About this task: After locating the line with "Housse de coussin (1249, 263)", retype it and every later line exactly, stopping at the end of the records.

Exercise material:

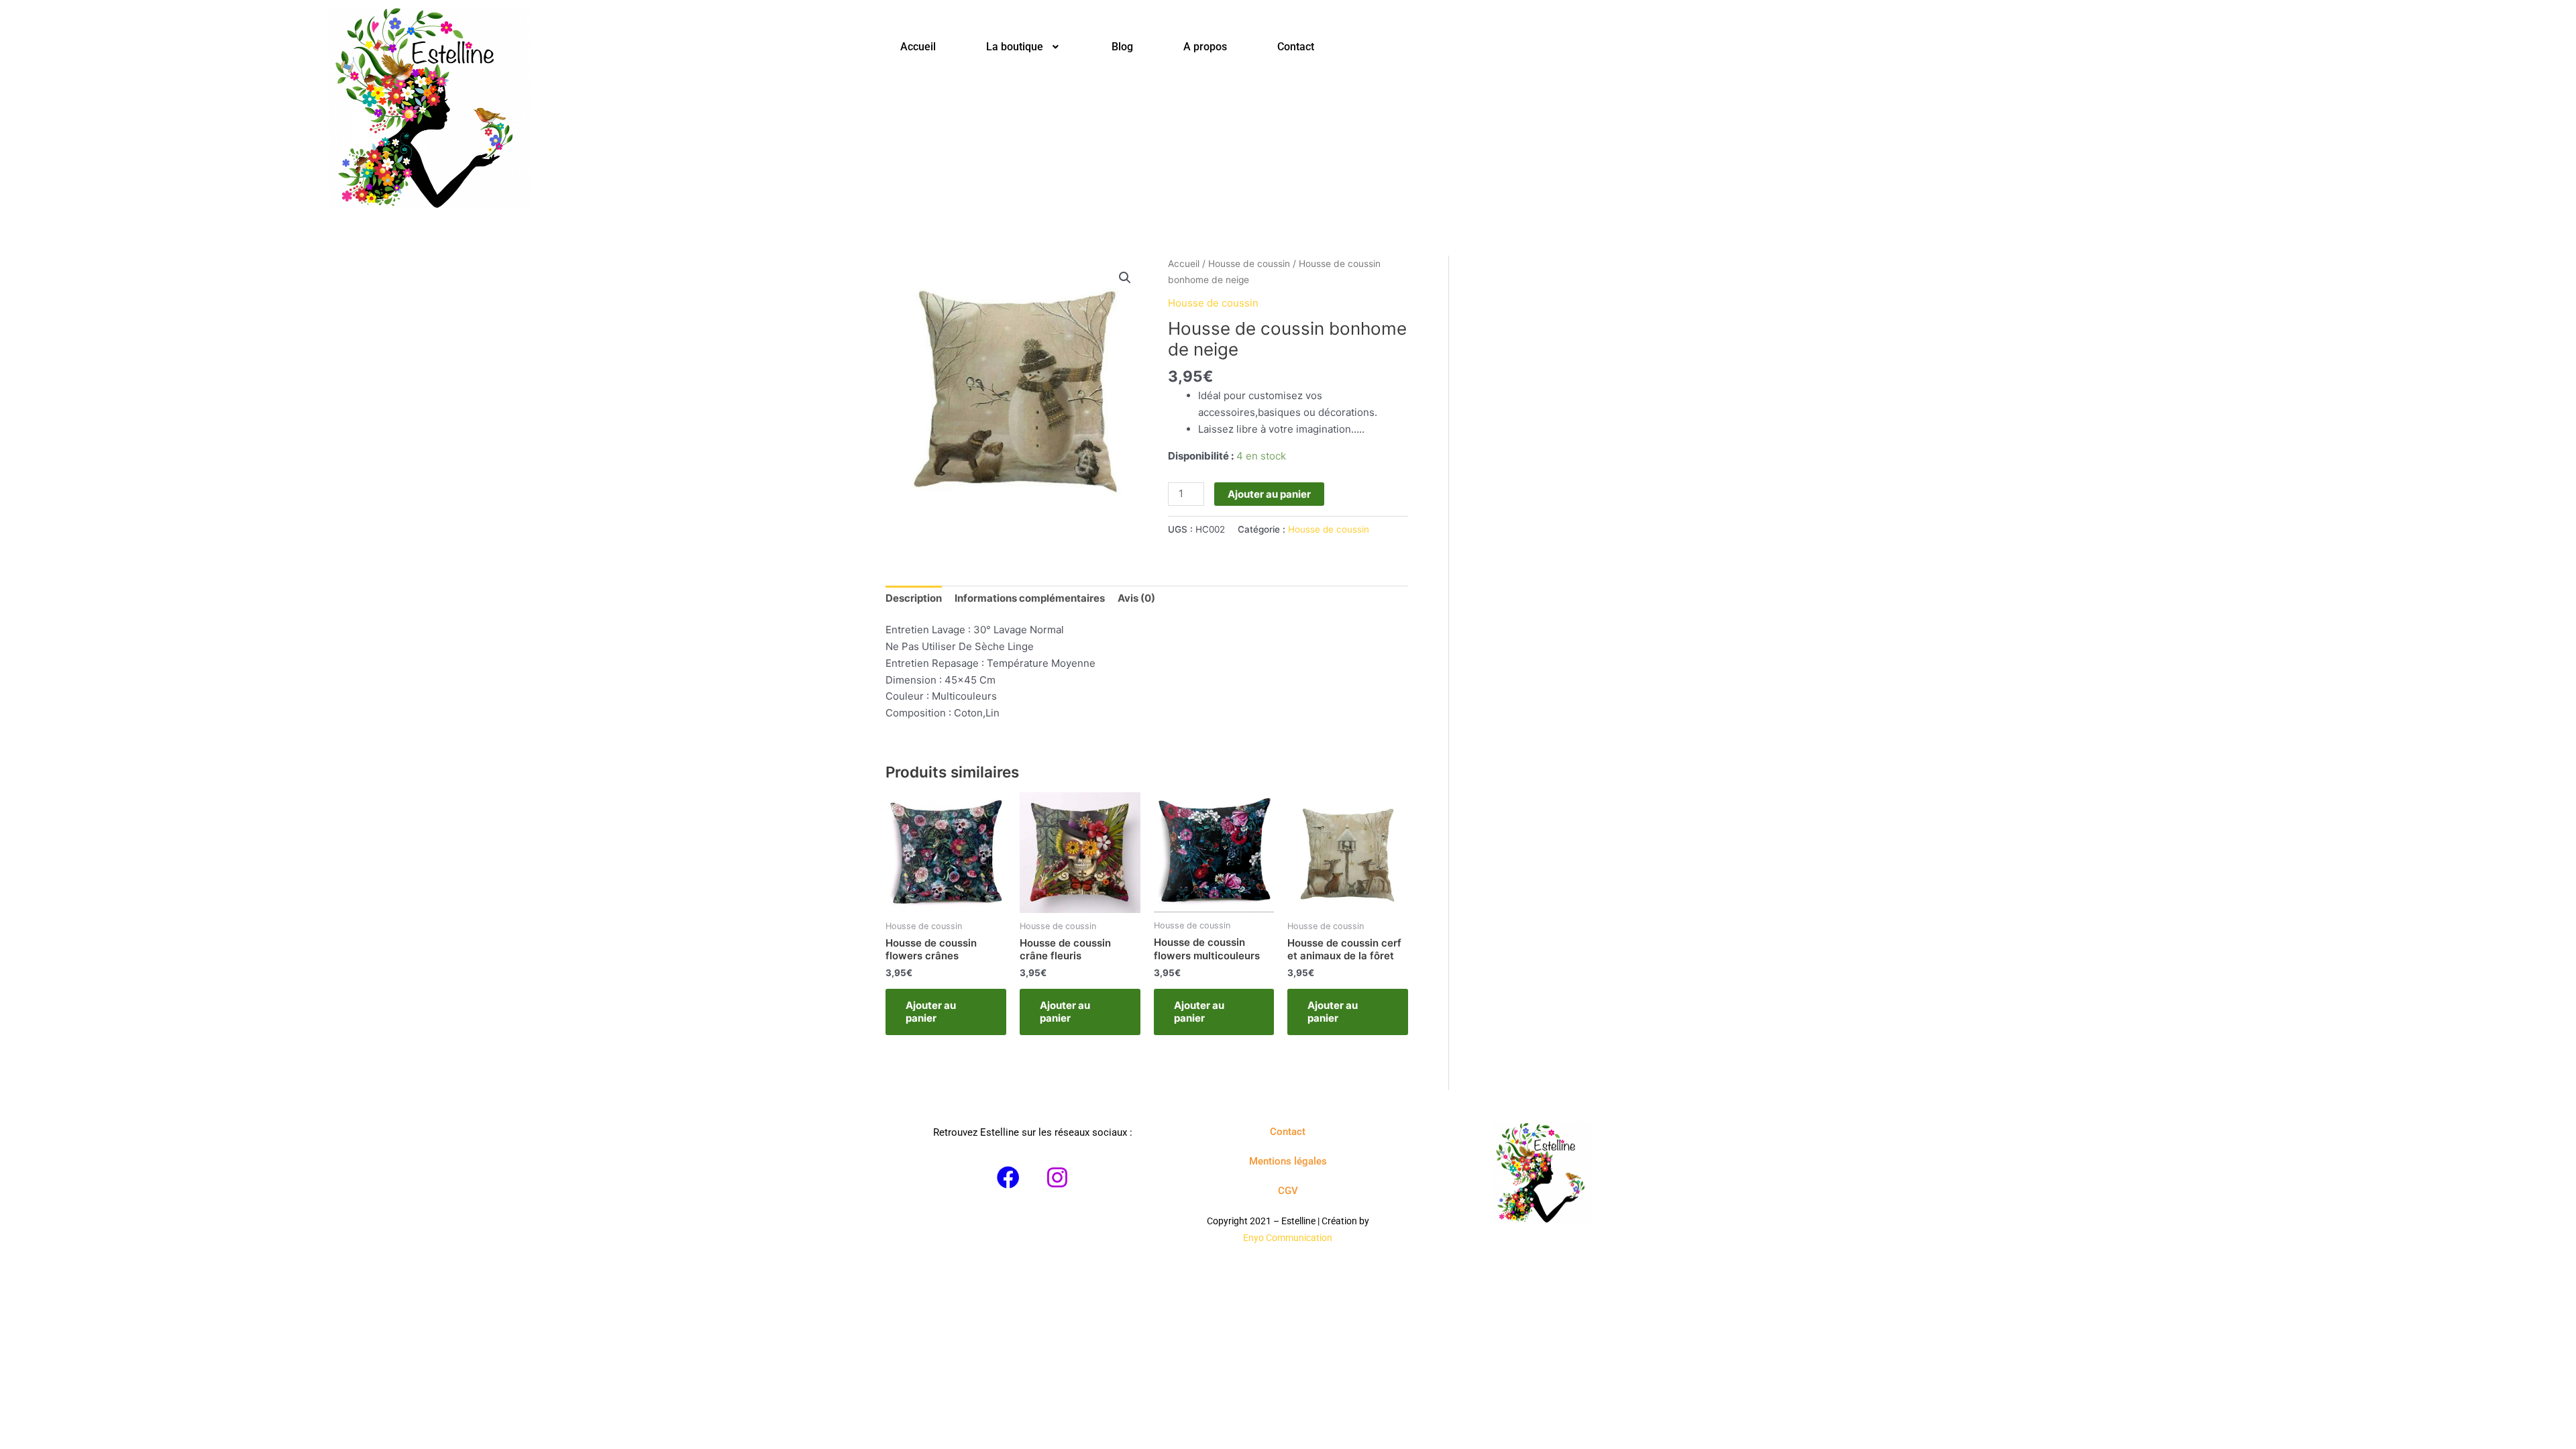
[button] (1024, 47)
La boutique (1014, 46)
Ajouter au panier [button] (931, 1012)
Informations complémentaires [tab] (1030, 598)
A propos (1205, 46)
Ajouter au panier (1269, 494)
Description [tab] (913, 598)
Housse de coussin (1249, 263)
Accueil (918, 46)
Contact (1295, 46)
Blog (1122, 46)
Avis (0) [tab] (1136, 598)
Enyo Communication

Completed task:
Housse de coussin (1249, 263)
Accueil (918, 46)
Contact (1295, 46)
Blog (1122, 46)
Avis (0) [tab] (1136, 598)
Enyo Communication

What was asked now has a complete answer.